La bataille de l’intelligence artificielle se joue aussi en Bourse
Nvidia, OpenAI, des levées de fonds à plusieurs dizaines de milliards de dollars : le récit dominant de l’intelligence artificielle reste américain. Mais à Hong Kong et à Shanghai, une autre dynamique s’accélère, portée par des introductions en Bourse spectaculaires dans les semi-conducteurs et la robotique.
Plus de 54 milliards de dollars ont déjà été levés en 2026 via des introductions en Bourse (IPO) et des cotations secondaires sur les places chinoises, selon les données de LSEG relayées par l’agence Associated Press. Ce montant représente environ 21 % des sommes levées dans le monde sur la période — une part significative pour un marché longtemps resté en retrait face aux bourses américaines.
CXMT, le pari chinois sur les puces mémoire
L’exemple le plus marquant de cette dynamique est celui de CXMT (ChangXin Memory Technologies), géant chinois des puces mémoire. Introduite en Bourse à Shanghai en juillet, l’entreprise a levé plus de 8,6 milliards de dollars.

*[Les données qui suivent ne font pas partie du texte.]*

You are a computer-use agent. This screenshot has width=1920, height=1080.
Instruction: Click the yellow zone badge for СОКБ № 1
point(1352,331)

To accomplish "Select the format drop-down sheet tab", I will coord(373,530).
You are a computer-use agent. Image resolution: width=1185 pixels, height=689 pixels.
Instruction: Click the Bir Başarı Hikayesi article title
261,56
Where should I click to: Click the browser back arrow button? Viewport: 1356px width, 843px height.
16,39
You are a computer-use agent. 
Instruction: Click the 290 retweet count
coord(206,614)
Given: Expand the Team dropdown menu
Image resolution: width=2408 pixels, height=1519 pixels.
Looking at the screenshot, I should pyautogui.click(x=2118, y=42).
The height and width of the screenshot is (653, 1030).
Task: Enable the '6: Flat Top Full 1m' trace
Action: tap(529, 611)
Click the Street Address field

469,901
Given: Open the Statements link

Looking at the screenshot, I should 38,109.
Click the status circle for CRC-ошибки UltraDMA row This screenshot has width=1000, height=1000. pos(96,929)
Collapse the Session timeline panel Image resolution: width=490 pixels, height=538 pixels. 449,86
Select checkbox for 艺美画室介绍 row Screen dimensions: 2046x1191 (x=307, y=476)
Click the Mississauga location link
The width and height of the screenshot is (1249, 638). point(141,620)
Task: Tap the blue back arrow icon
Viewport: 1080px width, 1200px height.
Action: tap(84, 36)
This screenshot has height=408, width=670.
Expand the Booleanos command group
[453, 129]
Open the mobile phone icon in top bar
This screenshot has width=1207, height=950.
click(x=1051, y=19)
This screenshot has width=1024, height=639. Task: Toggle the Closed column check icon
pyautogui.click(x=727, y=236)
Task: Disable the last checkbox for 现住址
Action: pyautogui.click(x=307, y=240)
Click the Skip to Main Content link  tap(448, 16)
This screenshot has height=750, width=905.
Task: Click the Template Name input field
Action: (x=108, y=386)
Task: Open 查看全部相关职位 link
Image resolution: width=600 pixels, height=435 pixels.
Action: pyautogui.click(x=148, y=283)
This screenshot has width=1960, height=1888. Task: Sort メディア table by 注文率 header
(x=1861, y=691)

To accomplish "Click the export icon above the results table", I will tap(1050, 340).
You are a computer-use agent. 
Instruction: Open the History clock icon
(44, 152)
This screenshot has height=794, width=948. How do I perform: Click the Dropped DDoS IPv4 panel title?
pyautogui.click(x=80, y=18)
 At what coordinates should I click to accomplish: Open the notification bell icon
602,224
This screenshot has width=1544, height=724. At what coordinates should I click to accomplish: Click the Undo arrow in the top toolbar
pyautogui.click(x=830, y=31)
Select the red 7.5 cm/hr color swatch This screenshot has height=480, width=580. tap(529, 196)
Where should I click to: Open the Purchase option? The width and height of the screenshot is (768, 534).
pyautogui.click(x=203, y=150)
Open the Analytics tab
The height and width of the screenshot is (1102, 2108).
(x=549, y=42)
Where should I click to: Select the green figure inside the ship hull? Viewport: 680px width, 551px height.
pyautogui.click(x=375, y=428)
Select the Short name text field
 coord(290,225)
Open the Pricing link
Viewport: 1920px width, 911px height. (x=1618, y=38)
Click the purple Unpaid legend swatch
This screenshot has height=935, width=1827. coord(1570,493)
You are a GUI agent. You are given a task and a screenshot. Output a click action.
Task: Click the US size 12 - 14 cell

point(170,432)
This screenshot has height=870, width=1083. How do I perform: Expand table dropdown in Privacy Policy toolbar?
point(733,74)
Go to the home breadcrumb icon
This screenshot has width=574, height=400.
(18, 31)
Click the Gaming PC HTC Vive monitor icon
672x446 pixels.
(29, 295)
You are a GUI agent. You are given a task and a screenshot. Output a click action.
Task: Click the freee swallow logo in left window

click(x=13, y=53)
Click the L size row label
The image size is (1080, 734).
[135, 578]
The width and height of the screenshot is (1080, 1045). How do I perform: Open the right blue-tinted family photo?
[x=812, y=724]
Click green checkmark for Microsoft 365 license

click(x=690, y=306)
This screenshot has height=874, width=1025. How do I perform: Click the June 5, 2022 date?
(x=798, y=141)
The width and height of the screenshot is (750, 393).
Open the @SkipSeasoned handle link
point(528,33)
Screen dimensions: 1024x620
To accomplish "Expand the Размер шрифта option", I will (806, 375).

Dès sa première séance de cotation, l’action a bondi de 466 %. Un score qui illustre l’appétit des investisseurs pour ce segment jugé stratégique par Pékin : les puces mémoire de CXMT équipent les serveurs, ordinateurs et infrastructures indispensables au développement de l’intelligence artificielle. Dans un contexte de restrictions américaines sur l’exportation de semi-conducteurs avancés vers la Chine, ce type d’acteur prend une importance particulière pour l’autonomie technologique du pays.
Unitree et les robots humanoïdes : euphorie, puis correction
Autre symbole de cette frénésie boursière : Unitree, spécialiste chinois des robots humanoïdes, a vu son action grimper d’environ 460 % lors de son introduction en Bourse.
L’euphorie a toutefois été de courte durée. Quelques semaines plus tard, le titre avait déjà perdu plus de 40 % par rapport à son pic du premier jour de cotation. Cette correction rappelle une réalité que les marchés technologiques connaissent bien : l’enthousiasme autour de l’IA s’accompagne aussi d’un risque réel de survalorisation, voire de bulle spéculative sur certains segments.
Une compétition qui dépasse les data centers
Les États-Unis conservent une avance nette sur les marchés technologiques mondiaux, portée par la capitalisation de géants comme Nvidia et par les investissements massifs dans l’IA générative. Mais la Chine construit méthodiquement son propre écosystème : ses entreprises, ses puces, ses technologies de rupture — et désormais ses propres marchés de capitaux pour les financer, réduisant sa dépendance aux investisseurs occidentaux.
La guerre technologique ne se limite donc plus à la puissance de calcul dans les data centers. Elle se joue désormais aussi sur les parquets boursiers de Shanghai et Hong Kong, où les introductions en Bourse deviennent un outil de souveraineté industrielle autant qu’un instrument financier.
Pour les économies émergentes, dont celles du Maghreb, cette bipolarisation des marchés de capitaux technologiques mérite d’être suivie de près : elle redessine les circuits de financement disponibles pour les futures filières industrielles liées à l’IA et aux semi-conducteurs.